Depois de dois anos, o casal voltou para o Brasil, mas passou a viver em Cuiabá, principalmente tentando recuperar uma terra que tinha ganhado, mas que - souberam depois - fazia parte de uma reserva indígena. “Ele lutou pra ver se readquiria. Queria fazer uma reserva biológica, sonhava muito. Falava que ia pegar essas crianças de rua, levar pra lá, que ia construir lá uma escola pros boiadeiros... era um sonhador. Eterno sonhador”.

Muita luta e dinheiro gasto não foram suficientes para resolver o problema. “Ele só se envolveu com isso. Não fazia mais nada. Era só esse sonho dele, que foi levando ele cada vez mais pro abismo”, lembra a esposa. “No mato, ele era uma pessoa completamente diferente. Chegava aqui, caía na depressão, queria consertar o mundo. E ninguém dá conta”.

Anos depois, Arne foi vítima de um derrame cerebral, que o deixou na cadeira de rodas. Com ajuda da embaixada da Suécia, voltou para seu país, onde se tratou por dois anos. Quando voltou para o Brasil, estava de bengalas, mas já vivia acompanhado de um tutor.

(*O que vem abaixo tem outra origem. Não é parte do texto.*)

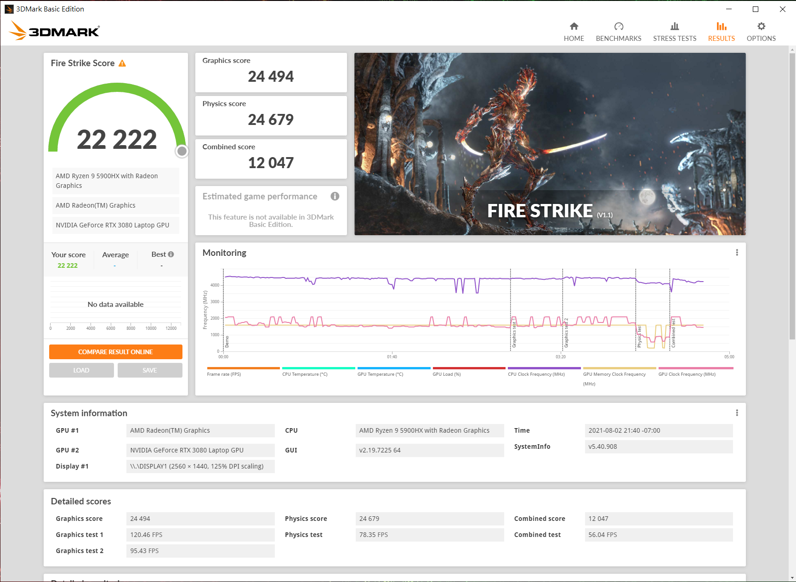Screen dimensions: 796x582
Task: Switch to the Results tab
Action: tap(721, 32)
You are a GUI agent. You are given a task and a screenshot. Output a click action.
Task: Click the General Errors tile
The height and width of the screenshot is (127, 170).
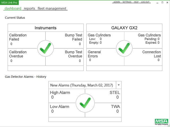(x=100, y=56)
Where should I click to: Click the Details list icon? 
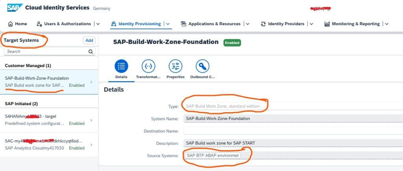[x=121, y=66]
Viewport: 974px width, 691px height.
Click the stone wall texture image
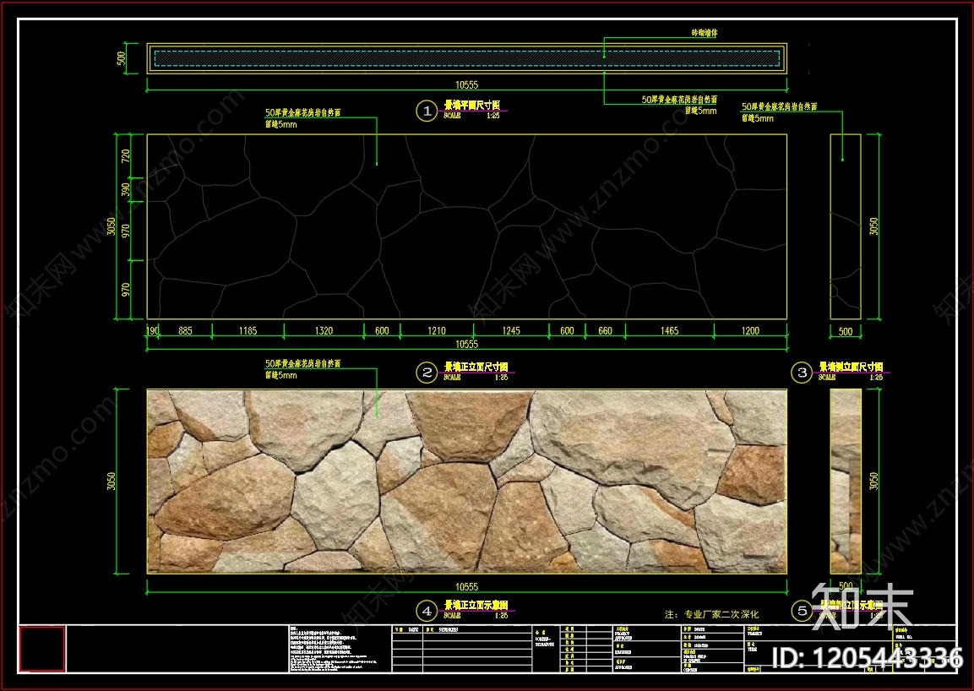point(466,482)
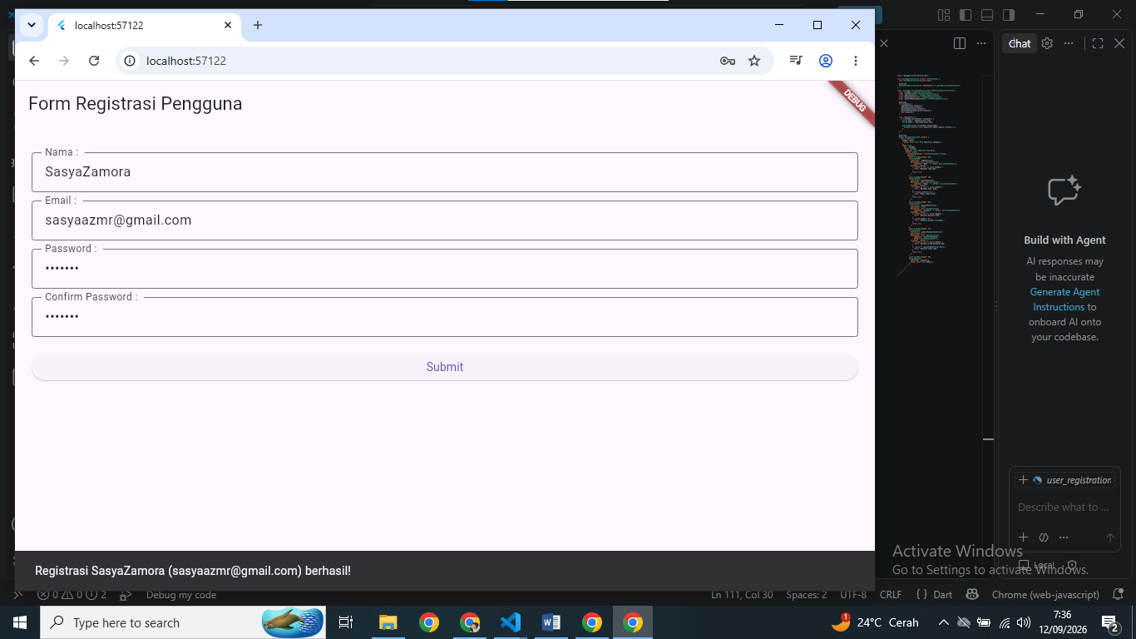Show hidden system tray icons chevron
This screenshot has height=639, width=1136.
coord(943,622)
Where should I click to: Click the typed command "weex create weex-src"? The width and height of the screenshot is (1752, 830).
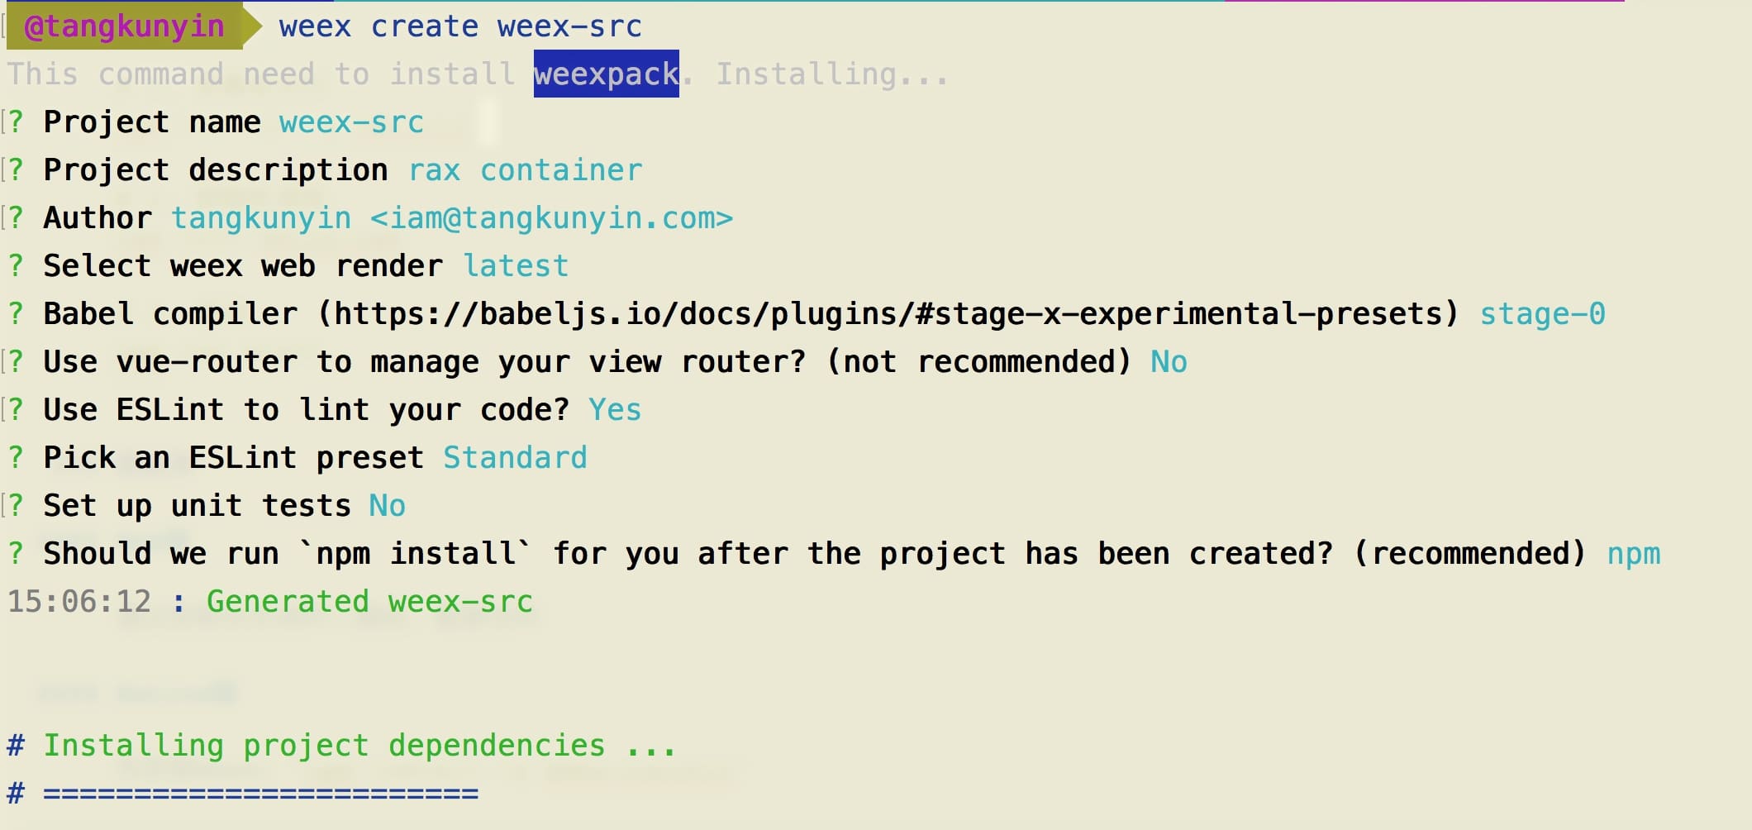(459, 26)
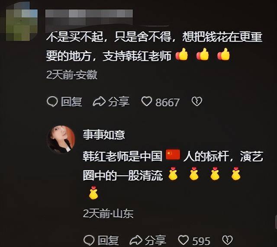
Task: Click the reply bubble icon on first comment
Action: (x=52, y=102)

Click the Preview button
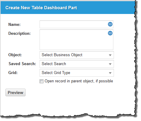pos(15,92)
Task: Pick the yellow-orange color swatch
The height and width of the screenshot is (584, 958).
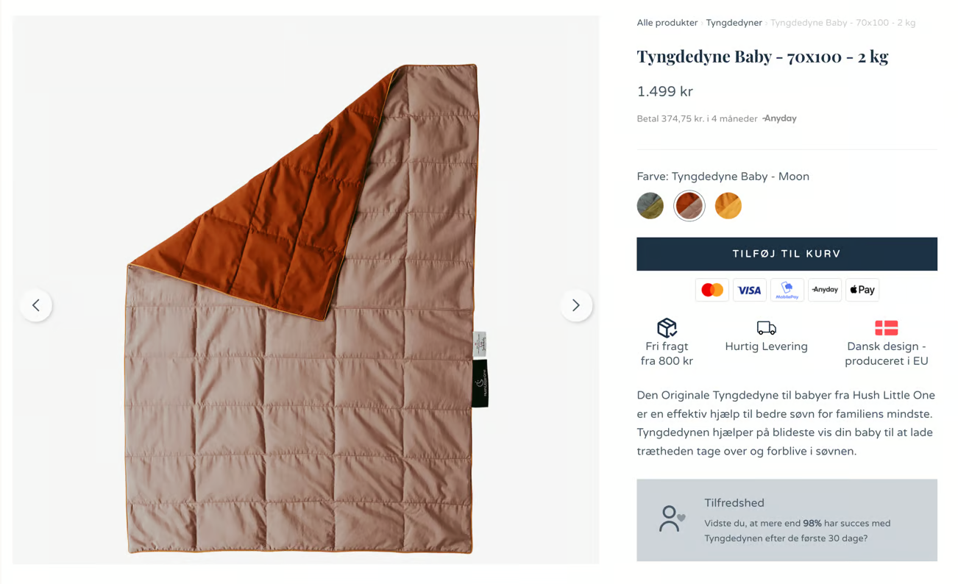Action: click(x=728, y=206)
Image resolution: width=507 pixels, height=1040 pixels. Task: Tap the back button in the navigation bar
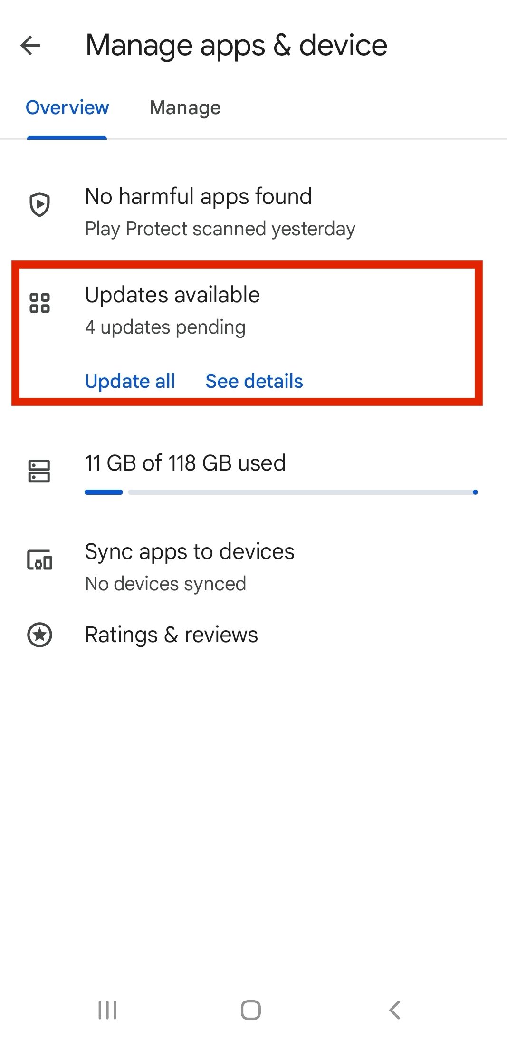(394, 1010)
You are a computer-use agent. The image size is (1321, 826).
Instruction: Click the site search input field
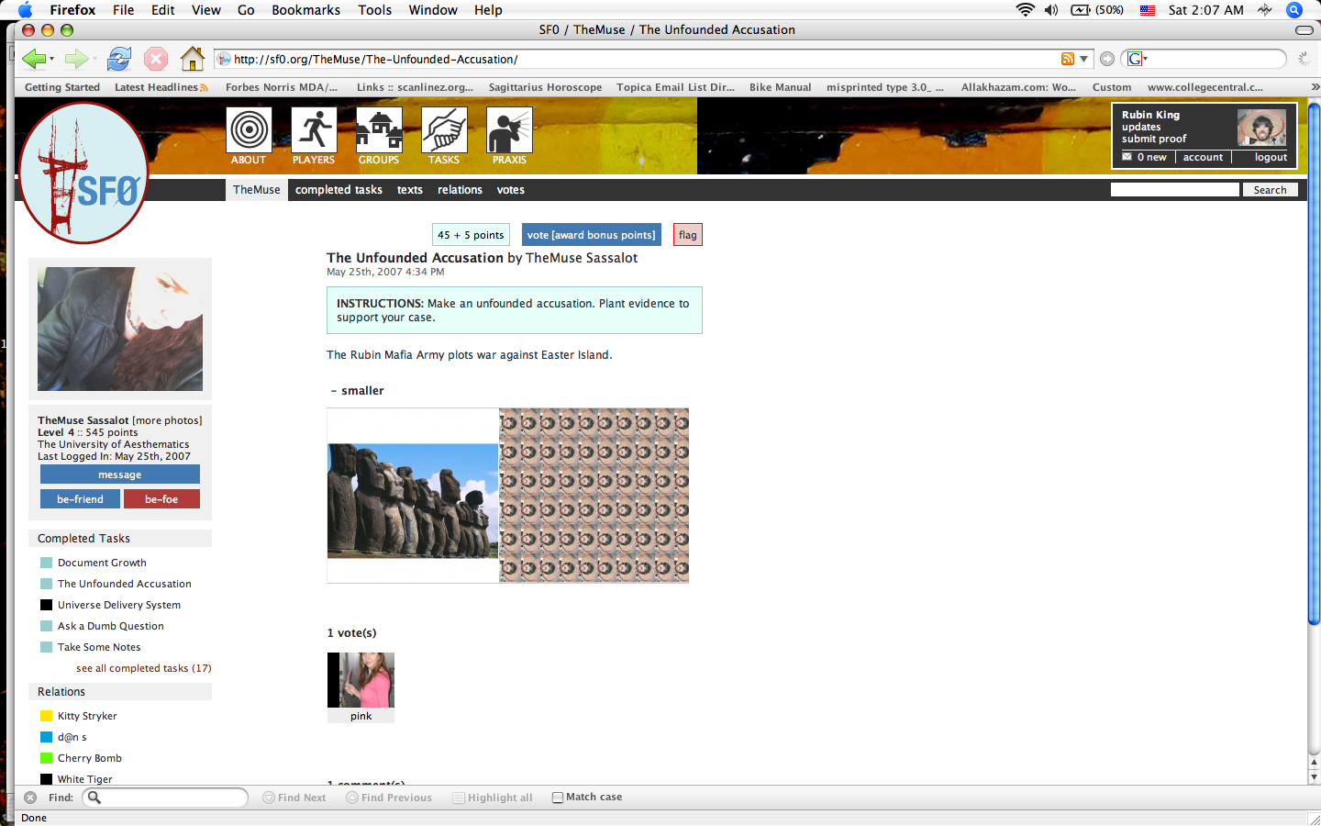coord(1174,190)
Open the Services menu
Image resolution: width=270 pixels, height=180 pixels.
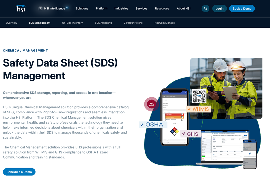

Arne (meio da foto, ao lado de Maria) já debilitado (Foto: Rogério Florentino / Olhar Direto)

Um segundo derrame deixou as coisas ainda mais complicadas. Arne foi novamente para seu país natal, de onde nunca mais voltou. Em Estocolmo, viveu por alguns anos em uma vila de idosos, onde tinha à sua disposição médicos, enfermeiras, restaurante, alguém para lavar sua roupa e atividades para se distrair.

O último encontro dele com Maria aconteceu duas semanas antes de sua morte. “Eu fui pra lá, fui eu e Cláudio, meu filho. Quando cheguei, ele [Arne] melhorou 100%. Mas a enfermeira disse: ‘Não se iluda! Ele só melhorou porque ele viu pessoas que ama, mas não tem mais chance de vida'. Nós voltamos [para o Brasil], e em duas semanas ele faleceu”. Maria e seus dois filhos viajaram para a Suécia a convite da Rainha Silvia para acompanhar o velório.

Legado

Grande parte do trabalho pioneiro de Arne e Maria Sucksdorff sobre o Pantanal se encontra, hoje, guardado na Secretaria de Estado de Meio Ambiente (Sema) e no Instituto Memória da Assembleia Legislativa. Maria, no entanto, acredita que não é lhe dada a devida importância. “Geralmente, não se fala que foi ele que abriu o Pantanal pro mundo. É só visto como um sueco, fotógrafo, cineasta, meio fora da realidade... Porque naquela época era assim que era visto: fora da realidade”, finaliza.